Therapeutic area - Oncology

Initial approval criteria

  • Patient has an FDA-approved indication


  • Patient must be ≥ 18 years of age AND
  • Patient has a diagnosis of:
    • locally advanced cutaneous squamous cell carcinoma and is not a candidate for curative surgery or radiation therapy OR
    • cutaneous squamous cell carcinoma with nodal or distant metastatic disease AND
  • Patient has not received previous therapy with any of the following:
    • A programmed death (PD-1/PD-L1)-directed therapy (e.g., avelumab, pembrolizumab, atezolizumab, durvalumab, nivolumab, etc.) unless otherwise specified OR
    • A cytotoxic T-lymphocyte antigen 4 (CTLA-4) targeting agent (e.g., ipilimumab, etc.) within the previous 4 weeks prior to therapy OR
    • A BRAF-inhibitor (e.g., vemurafenib, dabrafenib, encorafenib, etc.) OR
    • A small-molecule inhibitor (phosphtidylinositol-3 kinase inhibitor [PI3-K]) therapy (e.g., idelalisib, duvelisib, etc.)
  • Initial approval is for 6 months

Renewal criteria

  • Patient continues to meet the criteria identified above AND
  • Absence of unacceptable toxicity from the drug.
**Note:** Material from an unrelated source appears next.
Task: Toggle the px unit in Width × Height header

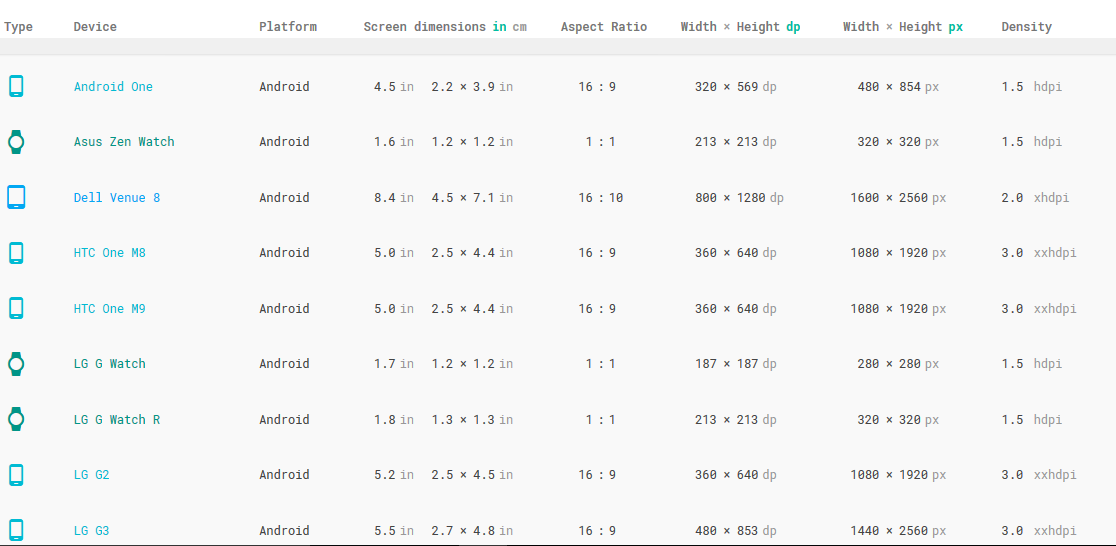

Examples of unacceptable toxicity include the following: severe infusion reactions, severe immune-mediated adverse reactions such as pneumonitis, colitis, hepatitis, endocrinopathies, nephritis/renal dysfunction, rash, encephalitis, etc. AND
  • Tumor response with stabilization of disease or decrease in size of tumor or tumor spread has been demonstrated
  • Renewal approval is for 6 months

Quantity limits

  • 1 vial (350 mg) per 21 days

Billing for Libtayo

Libtayo must be billed as a medical claim.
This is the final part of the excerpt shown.